====== DOCUMENT PASSAGE

Because of the postponements I had a ton of time to plan out the car shot. Believe it or not it's an 11 inch toy car! I meticulously measured things like the seats, windows, steering wheel, etc.. down to the millimetre, then scaled it up so I knew exactly how to position each guy in the studio.
I told them my plan while holding this little car, and they were like “uhhh okay...” haha. But they played along. I had all kinds of boxes and stands of varying heights for the guys to sit, lean or rest their arm on. The steering wheel was a piece of foam pipe insulation. The whole thing looked ridiculous, and I had to keep telling them “trust me, it will look real!”. I was probably trying to convince myself too haha.
Thank you Danko, John and Rich for humouring me and being patient while my pal/assistant Jared and I lined everything up. I’m ready for a job interview at Industrial Light & Magic.
I think this was my fifth time working with Blue Rodeo. Every few years I'll get an email from their management saying they're ready to shoot photos for their new record. The first thing I feel is anxiety. Not that I don't like working with them. Far from it. In fact I really love working with these guys. It's just that there's so many of them! No fewer than six, and sometimes as many as eight.
I'm really not sure why that makes me anxious, but it does. Just for a minute. Then I get excited to be working with such an incredible talented group of musicians.
Somehow there was a misinterpretation on my part about the concept, but it led to good things. Management said the band wanted to sit around a round table and shoot it with a fisheye lens.
I envisioned the camera being directly above the table looking straight down at the band. Before they arrived, my assistant and I rigged the camera just a few feet above the table and had a remote trigger so I wouldn't be in the shot. The lens was so wide that there was no way for me not to be seen if I was up on a ladder.
I had the band sit around the table and look up, and one of them said “The camera's going to be up there? Why?”
Because that's the concept you gave me.
“No it's not.”
Long story short we got the shot then moved onto the one they had planned, which was something totally different. In the end everything that everyone had envisioned came to be, so it was another successful day with the boys.

============
====== EXTRACTED MATERIAL

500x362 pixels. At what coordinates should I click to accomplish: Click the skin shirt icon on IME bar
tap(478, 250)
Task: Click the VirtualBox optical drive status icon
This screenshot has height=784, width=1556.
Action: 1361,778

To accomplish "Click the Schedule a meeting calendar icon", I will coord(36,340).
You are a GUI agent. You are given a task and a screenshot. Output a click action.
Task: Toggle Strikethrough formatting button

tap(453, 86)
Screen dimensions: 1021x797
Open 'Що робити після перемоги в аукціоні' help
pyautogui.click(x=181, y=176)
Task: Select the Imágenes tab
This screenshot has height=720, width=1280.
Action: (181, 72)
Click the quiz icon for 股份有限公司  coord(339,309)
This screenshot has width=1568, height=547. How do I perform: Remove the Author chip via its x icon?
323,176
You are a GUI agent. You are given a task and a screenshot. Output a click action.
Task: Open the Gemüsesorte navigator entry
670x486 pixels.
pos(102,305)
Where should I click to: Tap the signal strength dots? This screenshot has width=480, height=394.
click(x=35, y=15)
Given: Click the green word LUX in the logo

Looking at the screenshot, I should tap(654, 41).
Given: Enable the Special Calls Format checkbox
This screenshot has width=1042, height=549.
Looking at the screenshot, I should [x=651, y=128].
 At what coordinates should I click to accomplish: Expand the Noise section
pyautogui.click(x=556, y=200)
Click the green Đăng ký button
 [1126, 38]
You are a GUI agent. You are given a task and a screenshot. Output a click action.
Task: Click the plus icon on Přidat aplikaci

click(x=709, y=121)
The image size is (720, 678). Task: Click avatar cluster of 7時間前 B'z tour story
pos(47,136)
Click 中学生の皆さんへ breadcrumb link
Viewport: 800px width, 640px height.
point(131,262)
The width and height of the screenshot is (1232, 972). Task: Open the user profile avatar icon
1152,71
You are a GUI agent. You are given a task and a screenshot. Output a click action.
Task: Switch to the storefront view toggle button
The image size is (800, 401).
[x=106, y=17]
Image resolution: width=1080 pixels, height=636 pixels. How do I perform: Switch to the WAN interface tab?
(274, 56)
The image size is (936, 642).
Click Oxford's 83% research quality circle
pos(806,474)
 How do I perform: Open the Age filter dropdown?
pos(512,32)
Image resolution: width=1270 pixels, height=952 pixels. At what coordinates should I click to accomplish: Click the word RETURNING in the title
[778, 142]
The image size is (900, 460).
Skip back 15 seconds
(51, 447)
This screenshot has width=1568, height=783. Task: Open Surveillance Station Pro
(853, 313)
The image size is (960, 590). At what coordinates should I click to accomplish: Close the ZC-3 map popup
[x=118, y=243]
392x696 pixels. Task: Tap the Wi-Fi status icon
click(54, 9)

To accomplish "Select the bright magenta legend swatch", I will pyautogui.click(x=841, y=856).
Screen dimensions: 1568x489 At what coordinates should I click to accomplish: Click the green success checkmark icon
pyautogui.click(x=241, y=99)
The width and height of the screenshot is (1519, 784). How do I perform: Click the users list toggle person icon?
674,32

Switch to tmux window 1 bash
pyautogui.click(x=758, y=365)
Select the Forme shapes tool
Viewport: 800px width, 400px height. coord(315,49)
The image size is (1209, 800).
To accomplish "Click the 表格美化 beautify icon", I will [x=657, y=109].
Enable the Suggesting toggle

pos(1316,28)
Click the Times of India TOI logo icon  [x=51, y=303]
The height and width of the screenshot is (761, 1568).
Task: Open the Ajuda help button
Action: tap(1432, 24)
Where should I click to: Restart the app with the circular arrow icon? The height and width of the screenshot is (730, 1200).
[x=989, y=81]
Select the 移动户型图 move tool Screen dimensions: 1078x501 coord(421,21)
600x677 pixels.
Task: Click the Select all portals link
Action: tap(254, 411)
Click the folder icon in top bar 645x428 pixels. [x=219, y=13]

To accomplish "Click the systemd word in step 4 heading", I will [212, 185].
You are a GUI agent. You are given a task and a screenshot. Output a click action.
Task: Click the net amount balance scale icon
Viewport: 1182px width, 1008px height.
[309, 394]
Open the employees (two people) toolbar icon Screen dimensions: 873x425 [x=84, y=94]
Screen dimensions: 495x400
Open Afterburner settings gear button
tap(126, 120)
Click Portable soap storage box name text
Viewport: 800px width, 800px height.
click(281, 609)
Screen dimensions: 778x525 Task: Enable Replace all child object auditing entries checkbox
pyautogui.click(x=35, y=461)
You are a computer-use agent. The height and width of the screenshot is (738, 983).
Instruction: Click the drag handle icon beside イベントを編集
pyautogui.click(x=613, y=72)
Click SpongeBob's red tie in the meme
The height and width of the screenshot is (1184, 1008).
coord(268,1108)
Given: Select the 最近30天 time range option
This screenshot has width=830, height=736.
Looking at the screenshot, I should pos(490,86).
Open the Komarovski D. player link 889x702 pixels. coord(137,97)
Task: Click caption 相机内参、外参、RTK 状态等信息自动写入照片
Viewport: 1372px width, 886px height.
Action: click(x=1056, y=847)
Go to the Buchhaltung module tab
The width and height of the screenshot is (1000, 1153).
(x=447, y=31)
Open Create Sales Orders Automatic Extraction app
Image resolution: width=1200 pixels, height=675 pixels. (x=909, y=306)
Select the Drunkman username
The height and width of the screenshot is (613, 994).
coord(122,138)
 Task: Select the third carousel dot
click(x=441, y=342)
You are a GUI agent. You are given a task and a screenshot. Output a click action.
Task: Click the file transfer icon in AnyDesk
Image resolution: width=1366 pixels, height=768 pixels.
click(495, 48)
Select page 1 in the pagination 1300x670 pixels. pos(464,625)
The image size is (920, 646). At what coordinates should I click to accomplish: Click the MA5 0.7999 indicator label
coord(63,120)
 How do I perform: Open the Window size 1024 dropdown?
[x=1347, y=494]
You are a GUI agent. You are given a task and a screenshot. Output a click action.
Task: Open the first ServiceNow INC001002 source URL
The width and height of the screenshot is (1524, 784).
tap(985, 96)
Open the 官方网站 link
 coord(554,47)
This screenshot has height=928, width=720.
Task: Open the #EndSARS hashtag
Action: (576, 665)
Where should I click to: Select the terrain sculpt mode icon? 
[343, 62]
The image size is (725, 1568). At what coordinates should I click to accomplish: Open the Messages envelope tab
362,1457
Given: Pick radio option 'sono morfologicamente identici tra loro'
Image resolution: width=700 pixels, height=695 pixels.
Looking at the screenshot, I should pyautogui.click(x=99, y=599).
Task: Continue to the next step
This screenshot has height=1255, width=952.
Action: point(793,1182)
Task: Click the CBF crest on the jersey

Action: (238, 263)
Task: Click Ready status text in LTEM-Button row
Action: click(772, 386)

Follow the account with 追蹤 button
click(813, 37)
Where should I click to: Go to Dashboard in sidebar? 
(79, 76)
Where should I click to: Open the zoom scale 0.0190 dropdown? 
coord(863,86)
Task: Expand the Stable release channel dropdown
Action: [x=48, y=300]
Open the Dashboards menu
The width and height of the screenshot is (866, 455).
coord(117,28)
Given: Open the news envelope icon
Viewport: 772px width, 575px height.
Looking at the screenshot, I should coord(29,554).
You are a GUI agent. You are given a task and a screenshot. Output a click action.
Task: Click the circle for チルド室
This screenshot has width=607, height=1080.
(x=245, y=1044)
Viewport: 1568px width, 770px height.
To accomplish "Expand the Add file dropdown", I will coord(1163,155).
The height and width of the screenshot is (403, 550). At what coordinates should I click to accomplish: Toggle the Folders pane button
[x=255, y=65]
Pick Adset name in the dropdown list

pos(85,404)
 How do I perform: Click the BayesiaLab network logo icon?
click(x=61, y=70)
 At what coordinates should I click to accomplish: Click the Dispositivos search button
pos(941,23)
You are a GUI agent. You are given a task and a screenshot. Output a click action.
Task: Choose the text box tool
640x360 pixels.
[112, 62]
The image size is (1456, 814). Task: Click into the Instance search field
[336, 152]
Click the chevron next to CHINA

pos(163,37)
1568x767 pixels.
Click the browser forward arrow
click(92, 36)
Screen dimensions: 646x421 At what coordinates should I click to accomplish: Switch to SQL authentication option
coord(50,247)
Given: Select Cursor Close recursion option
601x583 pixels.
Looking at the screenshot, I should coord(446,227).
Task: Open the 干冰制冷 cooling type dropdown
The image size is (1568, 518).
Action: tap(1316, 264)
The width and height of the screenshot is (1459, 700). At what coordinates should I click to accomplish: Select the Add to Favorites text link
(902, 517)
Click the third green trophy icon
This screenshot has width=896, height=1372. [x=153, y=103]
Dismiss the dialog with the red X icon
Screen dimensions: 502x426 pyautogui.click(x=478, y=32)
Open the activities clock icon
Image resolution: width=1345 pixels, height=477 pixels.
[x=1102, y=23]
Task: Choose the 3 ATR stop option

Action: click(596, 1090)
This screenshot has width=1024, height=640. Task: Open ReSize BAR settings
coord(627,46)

============

TO DO: Return the band photo shoot text word for word, everything from "I'm really not" down to "you gave me.".

RESPONSE BELOW:
I'm really not sure why that makes me anxious, but it does. Just for a minute. Then I get excited to be working with such an incredible talented group of musicians.
Somehow there was a misinterpretation on my part about the concept, but it led to good things. Management said the band wanted to sit around a round table and shoot it with a fisheye lens.
I envisioned the camera being directly above the table looking straight down at the band. Before they arrived, my assistant and I rigged the camera just a few feet above the table and had a remote trigger so I wouldn't be in the shot. The lens was so wide that there was no way for me not to be seen if I was up on a ladder.
I had the band sit around the table and look up, and one of them said “The camera's going to be up there? Why?”
Because that's the concept you gave me.